A LAWYER FOCUSES ON INDIVIDUAL INTERESTS
If insufficient attention is paid to the specific interests of each party as an individual, there is a risk of reaching a settlement that is either unbalanced or simply not feasible in practice.
However, if each party were to obtain specialist advice from the lawyer of his or her choice, this can be avoided and all parties can be assured of making a well-considered decision, in which respect they can be certain that all possible options were carefully explored and investigated.
This gives the client the peace of mind he or she needs in a situation like this, facilitating a calm and serene mediation process while safeguarding the relationship of trust between both ex-partners.
A mediator focuses on common interests, while a lawyer focuses on individual interests.
Based on its vast expertise in this field, Keyser advocaten offers specialised advice to persons who seek information for themselves in order to optimise the mediation process.
‘When we are engaged by a client, the process is initiated with an extensive introductory meeting. This is a crucial first step towards the development of the relationship of trust that is so important between a lawyer and a client.
The next step is to arrive at a proper assessment of the client’s situation. How are the assets structured? Is there a financial imbalance between the two partners? What is important to the client?
Once the client’s wishes have become clear, the most important liabilities are discussed with the client and taken into account in the further mediation process.
Special attention is paid to time, for example. What are the consequences of a long and extensive mediation process? Is this potentially disadvantageous for the client from the perspective of property law? What impact does it have on discussions concerning alimony and child support, for example?
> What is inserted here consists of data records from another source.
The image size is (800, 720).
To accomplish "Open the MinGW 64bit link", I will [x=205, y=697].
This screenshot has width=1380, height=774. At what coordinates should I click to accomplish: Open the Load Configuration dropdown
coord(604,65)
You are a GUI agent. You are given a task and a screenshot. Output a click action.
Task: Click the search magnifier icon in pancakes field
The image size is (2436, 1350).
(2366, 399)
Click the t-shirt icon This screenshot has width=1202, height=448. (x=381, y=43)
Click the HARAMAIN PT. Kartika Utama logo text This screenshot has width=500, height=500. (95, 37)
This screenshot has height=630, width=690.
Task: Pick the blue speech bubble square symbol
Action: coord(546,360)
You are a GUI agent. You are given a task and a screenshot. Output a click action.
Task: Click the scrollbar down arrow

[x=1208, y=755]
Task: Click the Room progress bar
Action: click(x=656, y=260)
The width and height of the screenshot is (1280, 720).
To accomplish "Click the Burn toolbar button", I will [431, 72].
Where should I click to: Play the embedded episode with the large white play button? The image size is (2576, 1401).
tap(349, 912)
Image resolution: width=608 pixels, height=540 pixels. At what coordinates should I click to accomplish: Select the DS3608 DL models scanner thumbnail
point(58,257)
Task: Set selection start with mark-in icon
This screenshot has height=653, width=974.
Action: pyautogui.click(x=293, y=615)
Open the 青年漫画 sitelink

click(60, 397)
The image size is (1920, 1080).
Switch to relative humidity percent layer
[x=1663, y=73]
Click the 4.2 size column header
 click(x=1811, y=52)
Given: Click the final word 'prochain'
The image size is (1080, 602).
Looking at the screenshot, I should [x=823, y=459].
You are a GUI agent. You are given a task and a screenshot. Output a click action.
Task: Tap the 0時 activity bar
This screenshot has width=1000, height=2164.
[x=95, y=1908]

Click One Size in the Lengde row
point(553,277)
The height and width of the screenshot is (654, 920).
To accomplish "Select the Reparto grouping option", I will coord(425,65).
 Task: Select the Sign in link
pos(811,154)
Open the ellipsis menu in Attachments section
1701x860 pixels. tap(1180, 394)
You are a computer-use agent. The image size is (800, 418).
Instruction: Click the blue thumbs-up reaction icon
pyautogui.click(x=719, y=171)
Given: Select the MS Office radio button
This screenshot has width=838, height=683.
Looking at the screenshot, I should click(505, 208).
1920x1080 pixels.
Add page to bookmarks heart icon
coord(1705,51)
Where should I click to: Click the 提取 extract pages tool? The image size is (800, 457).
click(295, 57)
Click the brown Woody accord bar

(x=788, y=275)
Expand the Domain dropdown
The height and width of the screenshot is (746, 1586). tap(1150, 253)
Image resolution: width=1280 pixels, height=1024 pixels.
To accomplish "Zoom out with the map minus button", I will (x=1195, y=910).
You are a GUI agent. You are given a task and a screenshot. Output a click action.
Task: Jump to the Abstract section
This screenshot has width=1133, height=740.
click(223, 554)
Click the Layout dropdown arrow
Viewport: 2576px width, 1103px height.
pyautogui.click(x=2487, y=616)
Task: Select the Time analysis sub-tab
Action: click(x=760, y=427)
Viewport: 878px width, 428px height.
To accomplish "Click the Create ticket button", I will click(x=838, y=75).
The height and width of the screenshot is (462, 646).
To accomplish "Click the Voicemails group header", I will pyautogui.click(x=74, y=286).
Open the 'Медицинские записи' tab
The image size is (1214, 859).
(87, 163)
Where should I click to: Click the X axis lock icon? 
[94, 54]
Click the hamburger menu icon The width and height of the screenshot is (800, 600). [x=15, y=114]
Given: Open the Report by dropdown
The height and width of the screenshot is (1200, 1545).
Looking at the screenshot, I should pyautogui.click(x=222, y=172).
The client is also advised on the possible outcome of court proceedings so that he or she can consider the outcome of the mediation process based on the potential outcome in a court of law.
In conclusion, we can place our practical experience at the disposal of our clients to advise them on the practical obstacles of certain schemes and any pitfalls they may encounter in respect of these.
These pitfalls usually concern problems that we frequently see recurring, such as a discussion on extraordinary expenses, a bank account for the children, issues in relation to residence permits, and so on.
At the end of the mediation process, we will study the settlement agreement in detail to ensure that our client’s interests are safeguarded. to the greatest possible extent.’